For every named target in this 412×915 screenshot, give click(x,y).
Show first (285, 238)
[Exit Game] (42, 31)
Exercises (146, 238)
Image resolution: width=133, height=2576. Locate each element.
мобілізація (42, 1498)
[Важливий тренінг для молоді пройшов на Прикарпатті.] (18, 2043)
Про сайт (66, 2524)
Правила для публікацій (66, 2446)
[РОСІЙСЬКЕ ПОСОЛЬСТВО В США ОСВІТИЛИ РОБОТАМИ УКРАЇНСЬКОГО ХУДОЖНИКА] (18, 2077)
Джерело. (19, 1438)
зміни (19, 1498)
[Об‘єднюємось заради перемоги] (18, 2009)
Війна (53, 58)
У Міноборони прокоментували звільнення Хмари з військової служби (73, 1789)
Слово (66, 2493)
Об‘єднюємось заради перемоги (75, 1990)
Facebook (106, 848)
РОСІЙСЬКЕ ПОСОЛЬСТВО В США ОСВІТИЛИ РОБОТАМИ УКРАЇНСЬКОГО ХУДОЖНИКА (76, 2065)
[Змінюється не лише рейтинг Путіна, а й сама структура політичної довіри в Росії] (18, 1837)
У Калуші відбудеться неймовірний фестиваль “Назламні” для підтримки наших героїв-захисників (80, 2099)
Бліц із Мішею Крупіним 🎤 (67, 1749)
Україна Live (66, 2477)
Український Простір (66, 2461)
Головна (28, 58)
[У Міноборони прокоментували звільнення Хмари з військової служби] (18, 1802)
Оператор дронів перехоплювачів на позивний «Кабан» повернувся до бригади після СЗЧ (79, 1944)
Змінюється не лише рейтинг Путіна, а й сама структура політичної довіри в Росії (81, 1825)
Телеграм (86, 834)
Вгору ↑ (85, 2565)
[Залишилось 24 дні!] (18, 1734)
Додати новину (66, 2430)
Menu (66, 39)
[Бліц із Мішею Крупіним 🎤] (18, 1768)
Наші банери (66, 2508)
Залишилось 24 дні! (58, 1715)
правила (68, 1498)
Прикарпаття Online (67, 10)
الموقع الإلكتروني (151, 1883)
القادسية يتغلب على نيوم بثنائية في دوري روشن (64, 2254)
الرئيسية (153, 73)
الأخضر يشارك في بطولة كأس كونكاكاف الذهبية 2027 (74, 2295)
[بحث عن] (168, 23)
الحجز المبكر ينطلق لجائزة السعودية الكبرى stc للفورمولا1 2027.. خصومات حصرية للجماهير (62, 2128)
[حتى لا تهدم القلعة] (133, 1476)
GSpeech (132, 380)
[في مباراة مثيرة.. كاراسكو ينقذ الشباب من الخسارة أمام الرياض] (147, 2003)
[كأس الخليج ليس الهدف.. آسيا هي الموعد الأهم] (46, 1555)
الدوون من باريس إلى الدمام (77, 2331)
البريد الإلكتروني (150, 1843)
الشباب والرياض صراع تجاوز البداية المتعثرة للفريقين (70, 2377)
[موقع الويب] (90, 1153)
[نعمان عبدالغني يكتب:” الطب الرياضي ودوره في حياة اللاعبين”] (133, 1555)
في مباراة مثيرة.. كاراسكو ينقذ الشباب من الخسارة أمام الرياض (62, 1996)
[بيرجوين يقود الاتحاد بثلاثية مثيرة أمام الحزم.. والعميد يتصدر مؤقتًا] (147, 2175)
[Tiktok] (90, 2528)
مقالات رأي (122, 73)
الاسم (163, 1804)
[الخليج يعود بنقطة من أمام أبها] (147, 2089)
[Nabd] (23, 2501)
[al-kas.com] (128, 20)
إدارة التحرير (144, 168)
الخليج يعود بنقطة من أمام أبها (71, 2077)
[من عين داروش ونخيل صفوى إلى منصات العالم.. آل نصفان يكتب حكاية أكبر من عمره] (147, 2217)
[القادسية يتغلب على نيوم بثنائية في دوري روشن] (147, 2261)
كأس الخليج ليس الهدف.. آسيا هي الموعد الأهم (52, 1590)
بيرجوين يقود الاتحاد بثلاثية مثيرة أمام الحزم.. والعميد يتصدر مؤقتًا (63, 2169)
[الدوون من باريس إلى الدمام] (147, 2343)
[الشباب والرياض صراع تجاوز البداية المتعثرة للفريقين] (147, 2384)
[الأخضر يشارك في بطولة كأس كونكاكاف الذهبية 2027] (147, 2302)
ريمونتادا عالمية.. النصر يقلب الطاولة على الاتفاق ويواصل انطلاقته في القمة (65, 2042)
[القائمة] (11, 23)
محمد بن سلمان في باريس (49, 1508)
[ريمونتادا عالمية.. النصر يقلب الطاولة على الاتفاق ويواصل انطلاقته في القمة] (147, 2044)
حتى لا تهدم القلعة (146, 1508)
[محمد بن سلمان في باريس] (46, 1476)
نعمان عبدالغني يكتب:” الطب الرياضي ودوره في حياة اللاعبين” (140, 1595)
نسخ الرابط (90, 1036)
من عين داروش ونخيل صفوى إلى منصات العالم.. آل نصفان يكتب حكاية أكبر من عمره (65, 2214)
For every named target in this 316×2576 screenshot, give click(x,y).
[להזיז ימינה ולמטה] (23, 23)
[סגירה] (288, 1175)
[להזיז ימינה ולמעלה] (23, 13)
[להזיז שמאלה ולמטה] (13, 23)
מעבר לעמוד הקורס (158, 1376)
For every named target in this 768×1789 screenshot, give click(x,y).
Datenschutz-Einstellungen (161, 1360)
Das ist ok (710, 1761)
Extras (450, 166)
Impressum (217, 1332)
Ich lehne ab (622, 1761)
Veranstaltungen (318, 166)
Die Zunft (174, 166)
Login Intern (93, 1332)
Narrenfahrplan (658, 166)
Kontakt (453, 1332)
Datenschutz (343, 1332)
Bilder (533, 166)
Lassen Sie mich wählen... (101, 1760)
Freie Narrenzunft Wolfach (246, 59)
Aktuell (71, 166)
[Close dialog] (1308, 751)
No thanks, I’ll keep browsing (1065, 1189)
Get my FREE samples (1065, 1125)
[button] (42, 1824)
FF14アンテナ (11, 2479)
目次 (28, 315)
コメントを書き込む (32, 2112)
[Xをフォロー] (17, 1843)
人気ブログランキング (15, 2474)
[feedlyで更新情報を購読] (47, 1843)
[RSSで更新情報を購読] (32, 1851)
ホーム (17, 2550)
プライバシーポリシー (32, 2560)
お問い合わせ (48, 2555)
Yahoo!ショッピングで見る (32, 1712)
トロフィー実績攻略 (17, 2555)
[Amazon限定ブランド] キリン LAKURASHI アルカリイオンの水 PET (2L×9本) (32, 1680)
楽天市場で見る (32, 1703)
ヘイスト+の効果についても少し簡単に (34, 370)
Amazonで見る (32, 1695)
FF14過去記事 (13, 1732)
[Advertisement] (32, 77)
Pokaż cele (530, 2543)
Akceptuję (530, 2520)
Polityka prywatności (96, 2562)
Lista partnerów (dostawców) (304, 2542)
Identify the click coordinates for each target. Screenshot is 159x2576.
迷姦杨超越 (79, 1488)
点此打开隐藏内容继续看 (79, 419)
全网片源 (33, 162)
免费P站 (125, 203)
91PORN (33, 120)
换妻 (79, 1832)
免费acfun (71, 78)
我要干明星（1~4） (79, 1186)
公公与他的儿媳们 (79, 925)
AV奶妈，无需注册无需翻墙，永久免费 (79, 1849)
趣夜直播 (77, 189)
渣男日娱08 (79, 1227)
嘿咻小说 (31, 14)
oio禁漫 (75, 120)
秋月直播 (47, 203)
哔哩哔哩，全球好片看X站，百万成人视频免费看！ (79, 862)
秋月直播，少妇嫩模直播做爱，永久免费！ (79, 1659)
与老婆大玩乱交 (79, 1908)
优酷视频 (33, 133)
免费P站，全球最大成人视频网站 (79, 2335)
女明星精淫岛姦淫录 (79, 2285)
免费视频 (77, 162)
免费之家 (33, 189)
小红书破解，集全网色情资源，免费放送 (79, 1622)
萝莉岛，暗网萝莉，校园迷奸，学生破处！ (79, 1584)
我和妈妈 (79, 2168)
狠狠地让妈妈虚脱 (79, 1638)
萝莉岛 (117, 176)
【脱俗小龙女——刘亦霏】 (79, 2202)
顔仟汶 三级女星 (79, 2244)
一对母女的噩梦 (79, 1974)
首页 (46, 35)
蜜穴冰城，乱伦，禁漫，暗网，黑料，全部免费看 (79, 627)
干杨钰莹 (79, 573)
◇ ◇ ◇ ◇ ◇ ◇ ◇
** TASK DESCRIPTION **
Once the line with "Pokaż cele (530, 2543)" is found in the records above, print exactly that line and every line after it through the line with "秋月直播 (47, 203)".

** ANSWER SPACE **
Pokaż cele (530, 2543)
Akceptuję (530, 2520)
Polityka prywatności (96, 2562)
Lista partnerów (dostawców) (304, 2542)
Identify the click coordinates for each target. Screenshot is 159x2576.
迷姦杨超越 (79, 1488)
点此打开隐藏内容继续看 (79, 419)
全网片源 (33, 162)
免费P站 (125, 203)
91PORN (33, 120)
换妻 (79, 1832)
免费acfun (71, 78)
我要干明星（1~4） (79, 1186)
公公与他的儿媳们 (79, 925)
AV奶妈，无需注册无需翻墙，永久免费 (79, 1849)
趣夜直播 (77, 189)
渣男日娱08 (79, 1227)
嘿咻小说 (31, 14)
oio禁漫 (75, 120)
秋月直播 (47, 203)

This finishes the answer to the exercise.